**WHAT TO PRODUCE:** Give back all the records exactly, keeping every line whole.

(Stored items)
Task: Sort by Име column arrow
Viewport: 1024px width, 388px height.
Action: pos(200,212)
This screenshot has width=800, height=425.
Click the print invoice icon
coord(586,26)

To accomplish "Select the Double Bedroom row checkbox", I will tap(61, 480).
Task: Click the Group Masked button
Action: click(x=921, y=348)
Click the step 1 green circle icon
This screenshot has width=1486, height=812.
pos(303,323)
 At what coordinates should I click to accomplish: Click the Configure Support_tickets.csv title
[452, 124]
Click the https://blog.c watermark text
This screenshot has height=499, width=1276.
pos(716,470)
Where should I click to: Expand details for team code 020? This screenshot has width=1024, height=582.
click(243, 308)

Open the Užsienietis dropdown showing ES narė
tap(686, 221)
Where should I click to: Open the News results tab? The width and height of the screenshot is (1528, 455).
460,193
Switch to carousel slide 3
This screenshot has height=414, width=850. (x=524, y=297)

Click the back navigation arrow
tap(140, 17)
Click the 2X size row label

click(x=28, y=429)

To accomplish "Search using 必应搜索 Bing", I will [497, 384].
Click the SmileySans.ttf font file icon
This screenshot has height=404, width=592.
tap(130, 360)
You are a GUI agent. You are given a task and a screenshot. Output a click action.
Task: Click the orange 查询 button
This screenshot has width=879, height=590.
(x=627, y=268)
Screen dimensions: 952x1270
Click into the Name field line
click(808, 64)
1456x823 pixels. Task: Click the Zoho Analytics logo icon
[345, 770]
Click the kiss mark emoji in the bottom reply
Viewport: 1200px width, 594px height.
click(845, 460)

**ANSWER AREA:**
Task: Sort by Име column arrow
Viewport: 1024px width, 388px height.
Action: pos(200,212)
This screenshot has width=800, height=425.
Click the print invoice icon
coord(586,26)

To accomplish "Select the Double Bedroom row checkbox", I will tap(61, 480).
Task: Click the Group Masked button
Action: click(x=921, y=348)
Click the step 1 green circle icon
This screenshot has width=1486, height=812.
pos(303,323)
 At what coordinates should I click to accomplish: Click the Configure Support_tickets.csv title
[452, 124]
Click the https://blog.c watermark text
This screenshot has height=499, width=1276.
pos(716,470)
Where should I click to: Expand details for team code 020? This screenshot has width=1024, height=582.
click(243, 308)

Open the Užsienietis dropdown showing ES narė
tap(686, 221)
Where should I click to: Open the News results tab? The width and height of the screenshot is (1528, 455).
460,193
Switch to carousel slide 3
This screenshot has height=414, width=850. (x=524, y=297)

Click the back navigation arrow
tap(140, 17)
Click the 2X size row label

click(x=28, y=429)

To accomplish "Search using 必应搜索 Bing", I will [497, 384].
Click the SmileySans.ttf font file icon
This screenshot has height=404, width=592.
tap(130, 360)
You are a GUI agent. You are given a task and a screenshot. Output a click action.
Task: Click the orange 查询 button
This screenshot has width=879, height=590.
(x=627, y=268)
Screen dimensions: 952x1270
Click into the Name field line
click(808, 64)
1456x823 pixels. Task: Click the Zoho Analytics logo icon
[345, 770]
Click the kiss mark emoji in the bottom reply
Viewport: 1200px width, 594px height.
click(845, 460)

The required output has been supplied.